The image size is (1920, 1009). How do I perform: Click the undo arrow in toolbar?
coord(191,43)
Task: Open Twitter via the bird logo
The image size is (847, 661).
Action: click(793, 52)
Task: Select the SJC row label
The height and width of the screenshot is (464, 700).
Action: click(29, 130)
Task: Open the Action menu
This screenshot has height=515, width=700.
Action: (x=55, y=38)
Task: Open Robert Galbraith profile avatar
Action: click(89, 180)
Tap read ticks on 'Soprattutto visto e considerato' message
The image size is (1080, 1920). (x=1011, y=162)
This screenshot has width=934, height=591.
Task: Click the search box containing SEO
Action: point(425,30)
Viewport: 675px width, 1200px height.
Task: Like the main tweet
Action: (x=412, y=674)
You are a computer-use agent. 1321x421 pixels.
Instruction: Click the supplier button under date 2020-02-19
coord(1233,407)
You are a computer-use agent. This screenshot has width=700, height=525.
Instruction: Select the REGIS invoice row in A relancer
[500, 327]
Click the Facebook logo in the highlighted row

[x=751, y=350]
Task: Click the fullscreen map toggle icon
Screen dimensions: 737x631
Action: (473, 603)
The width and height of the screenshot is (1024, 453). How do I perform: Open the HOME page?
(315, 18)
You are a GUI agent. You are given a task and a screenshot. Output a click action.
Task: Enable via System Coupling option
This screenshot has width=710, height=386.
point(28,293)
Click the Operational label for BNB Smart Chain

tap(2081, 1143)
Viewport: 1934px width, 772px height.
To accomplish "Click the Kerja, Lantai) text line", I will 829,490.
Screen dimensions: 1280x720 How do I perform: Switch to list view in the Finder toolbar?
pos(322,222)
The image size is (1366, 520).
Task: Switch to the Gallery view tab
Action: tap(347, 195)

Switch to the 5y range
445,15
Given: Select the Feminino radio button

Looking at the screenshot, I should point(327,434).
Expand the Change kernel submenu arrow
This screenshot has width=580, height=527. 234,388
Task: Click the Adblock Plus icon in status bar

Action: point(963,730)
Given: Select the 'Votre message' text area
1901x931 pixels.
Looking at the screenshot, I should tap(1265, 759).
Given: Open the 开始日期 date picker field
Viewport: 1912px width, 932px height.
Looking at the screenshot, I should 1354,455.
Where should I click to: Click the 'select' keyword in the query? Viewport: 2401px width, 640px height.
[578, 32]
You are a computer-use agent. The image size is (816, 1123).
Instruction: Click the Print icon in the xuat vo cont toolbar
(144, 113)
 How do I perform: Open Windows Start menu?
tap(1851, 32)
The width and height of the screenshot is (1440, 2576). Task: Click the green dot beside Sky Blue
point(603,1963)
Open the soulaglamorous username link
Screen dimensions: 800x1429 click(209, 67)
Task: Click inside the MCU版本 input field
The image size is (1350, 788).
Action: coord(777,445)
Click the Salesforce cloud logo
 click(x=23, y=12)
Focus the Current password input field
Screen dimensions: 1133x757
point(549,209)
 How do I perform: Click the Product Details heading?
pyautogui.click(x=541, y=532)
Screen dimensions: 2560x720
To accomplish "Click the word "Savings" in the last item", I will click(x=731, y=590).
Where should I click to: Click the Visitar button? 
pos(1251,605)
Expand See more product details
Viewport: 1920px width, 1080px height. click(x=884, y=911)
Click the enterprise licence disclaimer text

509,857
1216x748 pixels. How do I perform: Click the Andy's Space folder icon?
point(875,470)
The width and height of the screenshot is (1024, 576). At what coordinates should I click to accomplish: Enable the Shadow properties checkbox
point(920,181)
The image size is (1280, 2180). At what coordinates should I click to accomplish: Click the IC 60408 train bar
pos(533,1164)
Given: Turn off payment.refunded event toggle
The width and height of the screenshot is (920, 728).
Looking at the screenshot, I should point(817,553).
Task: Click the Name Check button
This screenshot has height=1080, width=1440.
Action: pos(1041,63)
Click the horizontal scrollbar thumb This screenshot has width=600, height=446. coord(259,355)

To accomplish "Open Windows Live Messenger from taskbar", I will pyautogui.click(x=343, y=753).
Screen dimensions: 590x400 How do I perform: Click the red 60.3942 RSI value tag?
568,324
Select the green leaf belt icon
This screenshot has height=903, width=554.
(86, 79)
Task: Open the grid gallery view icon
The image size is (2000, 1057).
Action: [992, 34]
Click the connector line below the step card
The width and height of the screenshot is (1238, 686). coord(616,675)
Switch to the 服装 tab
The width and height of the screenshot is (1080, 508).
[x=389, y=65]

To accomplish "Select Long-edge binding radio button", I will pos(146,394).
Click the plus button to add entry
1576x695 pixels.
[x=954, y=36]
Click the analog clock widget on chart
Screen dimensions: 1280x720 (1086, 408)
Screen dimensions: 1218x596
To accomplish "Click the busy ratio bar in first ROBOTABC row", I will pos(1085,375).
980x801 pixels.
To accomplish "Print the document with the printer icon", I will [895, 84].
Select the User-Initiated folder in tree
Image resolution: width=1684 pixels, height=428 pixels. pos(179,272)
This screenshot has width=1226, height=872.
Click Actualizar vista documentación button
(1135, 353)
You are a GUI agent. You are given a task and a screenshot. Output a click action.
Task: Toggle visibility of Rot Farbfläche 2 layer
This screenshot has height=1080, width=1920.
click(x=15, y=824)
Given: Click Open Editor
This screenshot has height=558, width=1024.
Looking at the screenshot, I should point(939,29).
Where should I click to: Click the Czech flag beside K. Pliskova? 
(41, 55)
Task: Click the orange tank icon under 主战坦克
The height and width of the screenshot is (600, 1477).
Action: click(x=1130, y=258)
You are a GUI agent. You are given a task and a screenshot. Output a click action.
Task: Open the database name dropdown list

== TASK DETAILS ==
Please transcribe only the lines in the records above running from the line that has "Task: Open the grid gallery view icon" through the line that has "Task: Toggle visibility", both included, exactly as they appear.

== OUTPUT ==
Task: Open the grid gallery view icon
The image size is (2000, 1057).
Action: [992, 34]
Click the connector line below the step card
The width and height of the screenshot is (1238, 686). coord(616,675)
Switch to the 服装 tab
The width and height of the screenshot is (1080, 508).
[x=389, y=65]

To accomplish "Select Long-edge binding radio button", I will pos(146,394).
Click the plus button to add entry
1576x695 pixels.
[x=954, y=36]
Click the analog clock widget on chart
Screen dimensions: 1280x720 (1086, 408)
Screen dimensions: 1218x596
To accomplish "Click the busy ratio bar in first ROBOTABC row", I will pos(1085,375).
980x801 pixels.
To accomplish "Print the document with the printer icon", I will [895, 84].
Select the User-Initiated folder in tree
Image resolution: width=1684 pixels, height=428 pixels. pos(179,272)
This screenshot has width=1226, height=872.
Click Actualizar vista documentación button
(1135, 353)
You are a GUI agent. You are given a task and a screenshot. Output a click action.
Task: Toggle visibility of Rot Farbfläche 2 layer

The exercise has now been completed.